Turkey Halts All Stock Trading As Currency Disintegrates, Central Bank Powerless To Halt Collapse
Another day, another collapse in the Turkish lira, only this time there was a twist: as the hyperinflating currency implodes, Erdogan has finally had enough of the relentless pummeling, and is starting to shut down its markets.
But first, let’s back up: heading into Friday, the lira accelerated its historic descent, weakening past the 16 per-dollar mark as a central bank pledge to end a four-month cycle of interest rate cuts on Thursday fails to convince investors that inflation can be brought to heel. That was just the start however, and the currency plunge only accelerated crashing as low as 17.14 bringing declines this week to 17%.
As a reminder, the central bank yesterday cut its benchmark one-week repo rate by a further 100 basis points to 14%, its fourth reduction since September spurred by demands from President Recep Tayyip Erdogan to lower borrowing costs in the face of surging consumer prices. The resulting sell-off accelerated a 54% plunge in the currency so far this year as real rates fall further below zero with inflation now standing at an annual 21.3%.

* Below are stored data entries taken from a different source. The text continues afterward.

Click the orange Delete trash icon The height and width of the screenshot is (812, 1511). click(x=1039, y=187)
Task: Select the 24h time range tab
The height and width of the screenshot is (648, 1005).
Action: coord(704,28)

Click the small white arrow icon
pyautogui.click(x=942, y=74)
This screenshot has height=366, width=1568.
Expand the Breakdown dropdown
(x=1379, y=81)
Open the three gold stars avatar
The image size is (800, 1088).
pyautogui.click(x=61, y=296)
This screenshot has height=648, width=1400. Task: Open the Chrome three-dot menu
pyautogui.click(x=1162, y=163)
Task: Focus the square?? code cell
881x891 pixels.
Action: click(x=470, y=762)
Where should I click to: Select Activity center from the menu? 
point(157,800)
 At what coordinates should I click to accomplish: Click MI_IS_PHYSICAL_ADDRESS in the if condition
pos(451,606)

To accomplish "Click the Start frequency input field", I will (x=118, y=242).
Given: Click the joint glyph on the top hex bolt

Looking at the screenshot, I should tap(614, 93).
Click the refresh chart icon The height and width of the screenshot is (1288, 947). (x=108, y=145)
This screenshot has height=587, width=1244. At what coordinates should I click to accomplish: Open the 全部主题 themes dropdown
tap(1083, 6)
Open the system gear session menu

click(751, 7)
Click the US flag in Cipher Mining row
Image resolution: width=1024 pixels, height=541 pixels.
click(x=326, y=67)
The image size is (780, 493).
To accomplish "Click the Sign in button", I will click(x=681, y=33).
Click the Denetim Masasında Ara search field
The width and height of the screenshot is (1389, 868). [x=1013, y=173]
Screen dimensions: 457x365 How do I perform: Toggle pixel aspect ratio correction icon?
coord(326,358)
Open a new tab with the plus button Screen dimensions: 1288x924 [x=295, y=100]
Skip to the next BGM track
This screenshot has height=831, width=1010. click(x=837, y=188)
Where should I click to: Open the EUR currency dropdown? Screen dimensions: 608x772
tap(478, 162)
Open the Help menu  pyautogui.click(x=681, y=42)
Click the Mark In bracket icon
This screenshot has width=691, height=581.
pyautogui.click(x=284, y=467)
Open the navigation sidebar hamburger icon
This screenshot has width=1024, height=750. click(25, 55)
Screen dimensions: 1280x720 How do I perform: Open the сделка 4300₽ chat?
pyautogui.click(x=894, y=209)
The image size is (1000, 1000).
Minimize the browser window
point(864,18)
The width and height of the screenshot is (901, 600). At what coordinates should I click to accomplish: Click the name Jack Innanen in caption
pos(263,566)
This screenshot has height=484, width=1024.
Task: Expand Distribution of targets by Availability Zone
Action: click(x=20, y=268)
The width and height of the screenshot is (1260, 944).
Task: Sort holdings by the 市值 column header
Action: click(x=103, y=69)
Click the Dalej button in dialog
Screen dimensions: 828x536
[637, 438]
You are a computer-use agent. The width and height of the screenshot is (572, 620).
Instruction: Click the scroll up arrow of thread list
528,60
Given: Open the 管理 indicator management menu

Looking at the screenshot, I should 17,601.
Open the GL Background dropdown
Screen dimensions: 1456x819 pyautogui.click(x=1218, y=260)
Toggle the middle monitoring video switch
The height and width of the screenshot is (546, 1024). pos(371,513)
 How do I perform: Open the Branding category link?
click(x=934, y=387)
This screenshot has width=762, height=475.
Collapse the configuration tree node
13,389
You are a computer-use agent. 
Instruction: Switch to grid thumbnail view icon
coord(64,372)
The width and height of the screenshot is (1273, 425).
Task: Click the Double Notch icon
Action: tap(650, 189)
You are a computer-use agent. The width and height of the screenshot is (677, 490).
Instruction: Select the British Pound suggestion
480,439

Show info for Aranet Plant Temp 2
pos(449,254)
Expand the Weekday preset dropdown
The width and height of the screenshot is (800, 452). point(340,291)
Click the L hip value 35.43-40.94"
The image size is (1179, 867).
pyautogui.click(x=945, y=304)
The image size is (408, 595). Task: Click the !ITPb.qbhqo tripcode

Erdogan then responded to the economic pain caused by rising prices by ordering a 50% increase in the minimum wage next year, guaranteeing even more inflation as it will increase production costs that will see inflation accelerate by a further 2% to 8% next year, Erkin Isik, chief economist at QNB Finansbank, wrote in a note to clients.
In any case, once the lira plunged to 17, the central bank spent another billion or so intervening, its 5th intervention just in December. Needless to say, this intervention like all those preceding it, had a halflife of just a few minutes, and shortly after the USDTRY was trading just shy of all time highs.